It dates back to the end of World War II and the setting up of the Bretton Woods twins (International Monetary Fund and World Bank) and some global regulation of world trade via the General Agreement on Tariffs and Trade (GATT). The main aim of these institutions was to integrate all countries into a global economic network. Simultaneously, America led the formation in 1949 of Nato as a multi-country organization to coordinate international political actions and prevent armed conflicts. Since Nato was aimed at the then USSR, the political response was the Comecon, a political and economic arrangement forged by Communist bloc countries.

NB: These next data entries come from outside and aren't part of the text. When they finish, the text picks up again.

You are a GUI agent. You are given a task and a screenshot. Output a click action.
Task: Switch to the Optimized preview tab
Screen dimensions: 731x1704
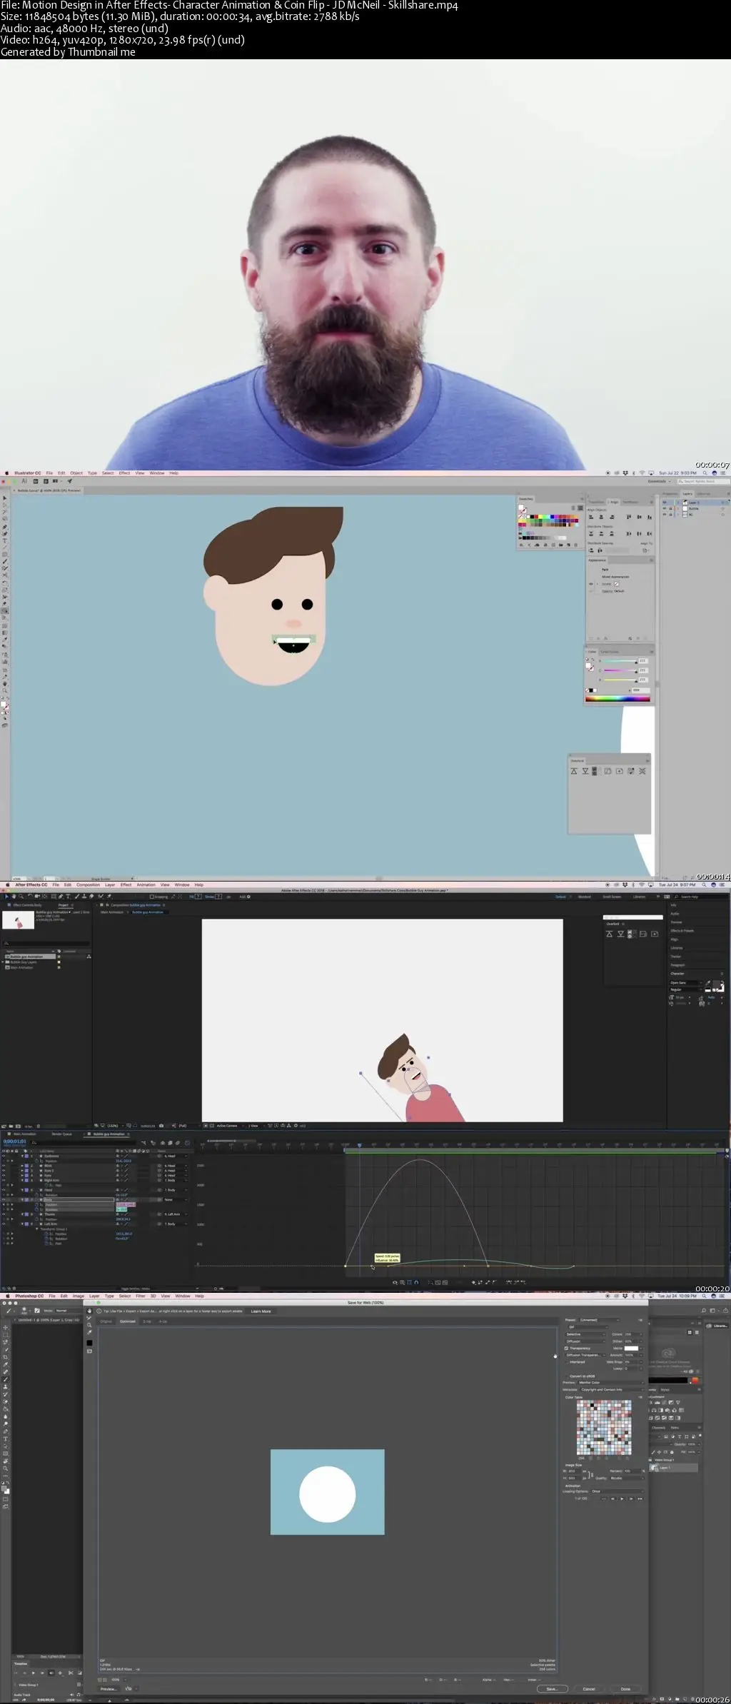tap(127, 1321)
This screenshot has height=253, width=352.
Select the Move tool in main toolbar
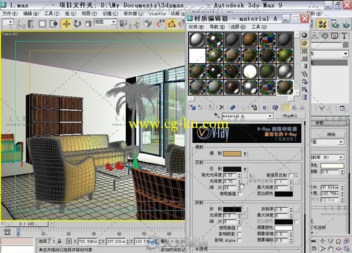(67, 23)
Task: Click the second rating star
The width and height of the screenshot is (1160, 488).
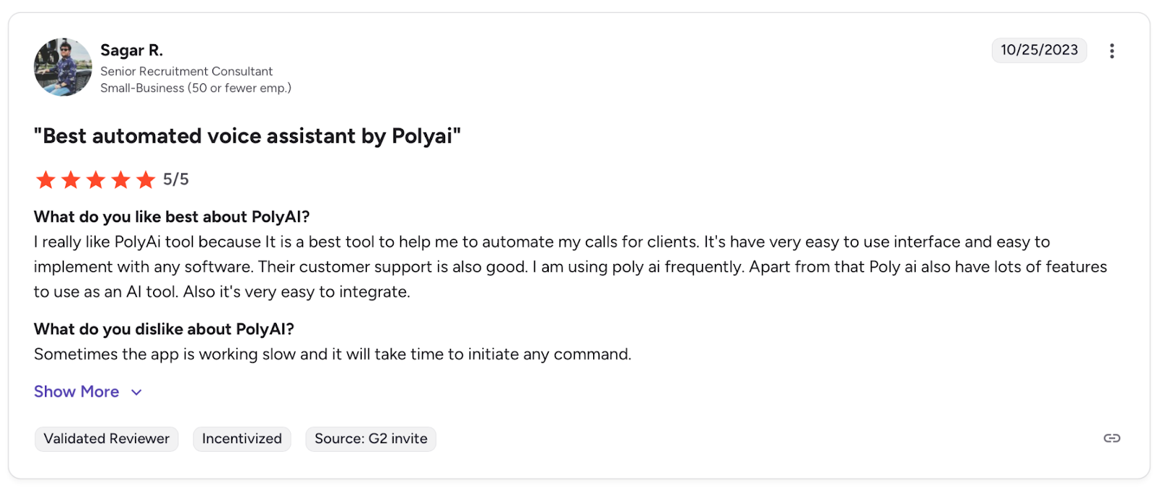Action: [71, 180]
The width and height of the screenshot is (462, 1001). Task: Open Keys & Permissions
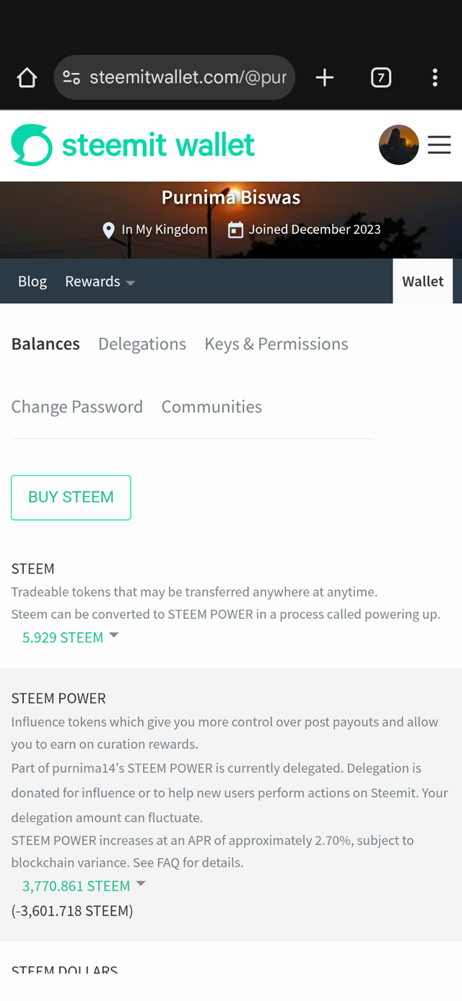276,344
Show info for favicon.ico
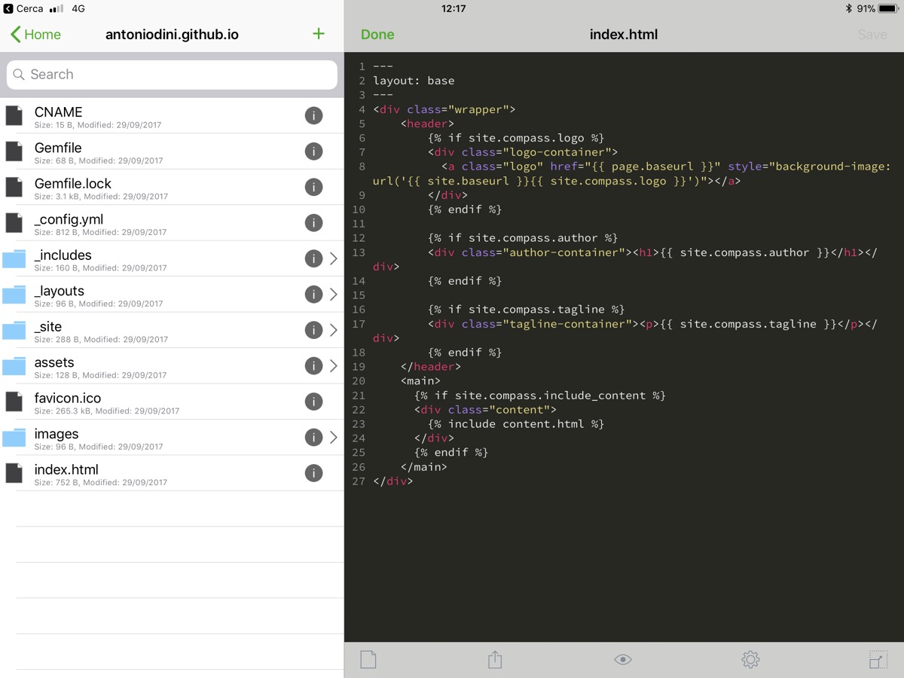904x678 pixels. 313,402
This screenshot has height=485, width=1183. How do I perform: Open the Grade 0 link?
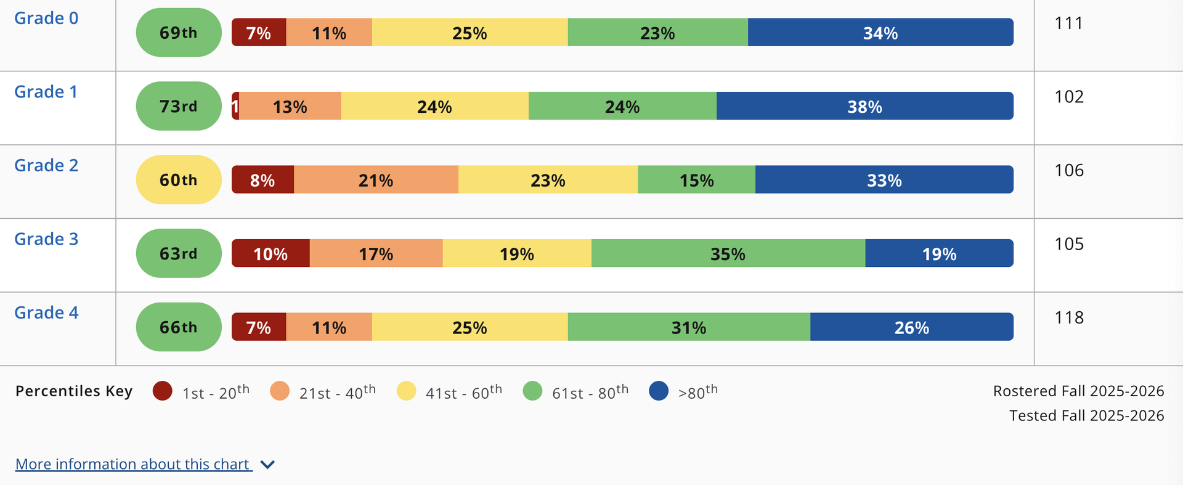[46, 18]
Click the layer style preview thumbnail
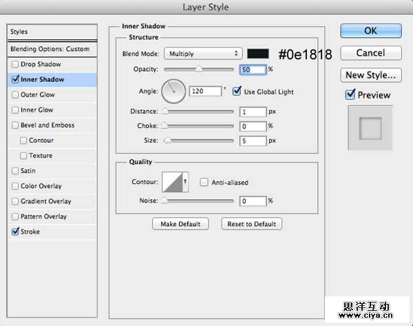413x326 pixels. pos(370,128)
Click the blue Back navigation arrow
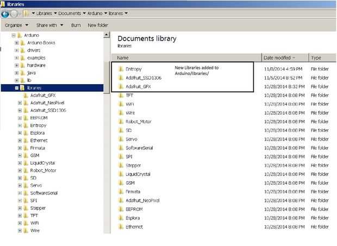 click(x=5, y=14)
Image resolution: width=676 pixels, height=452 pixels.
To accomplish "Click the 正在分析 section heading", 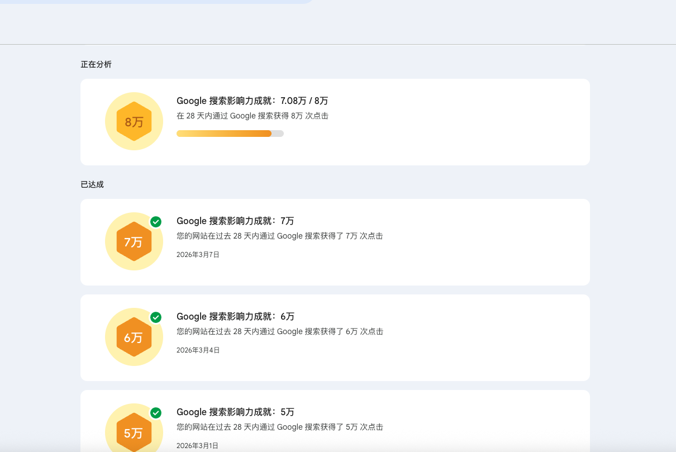I will coord(96,64).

The end of the war also implied that the economies of Europe and Japan were devastated and needed reconstruction. However, at that time, the only country in a position to implement this reconstruction was the US. Ergo, the Marshall Plan, which was a loan/grant from the US to the non-communist world to finance reconstruction. For the communist world, the counterpart was Comecon, with the Soviet Union and East European countries like Bulgaria, Poland, Czechoslovakia and Hungary. The interplay of these two blocs came to be known as the Cold War and lasted till the early 1990s.

A focus on economics by the US was evident in the way trade negotiations were conducted under GATT. For one, the US gave the rest of the democratic world greater tariff access to its markets in order to break the British-led Commonwealth’s preferential trade system and induce other countries to bring Germany and Japan into the fold. This last part was not easy, as these were the very countries that started World War II. But the US correctly recognized that it was an appropriate time to bring the two into the democratic fold. We thus had two opposing economic and political formations. A less important emerging part of the globe was the mass of developing economies, or the so-called least developed economies (LDCs) of the colonial era that emerged in continental Africa, Latin America and Asia as mixed political systems, including the ‘guided democracies’ of East and South East Asia and the ‘socialist’ economies of South Asia.

The GATT was enormously successful; the nearly 7% compound growth witnessed in world trade between 1950 and 1980 or so was largely responsible for the current-day prosperity of East and South East Asia, as also parts of Latin America. It was largely this that led most of these countries to move into the democratic fold, with the fastest growing forming the OECD group. The economic development of the Comecon group was largely led by the USSR, based on large resources of gas, oil and wheat but only limited production of consumer goods, with the Soviets focusing on high-tech defence products.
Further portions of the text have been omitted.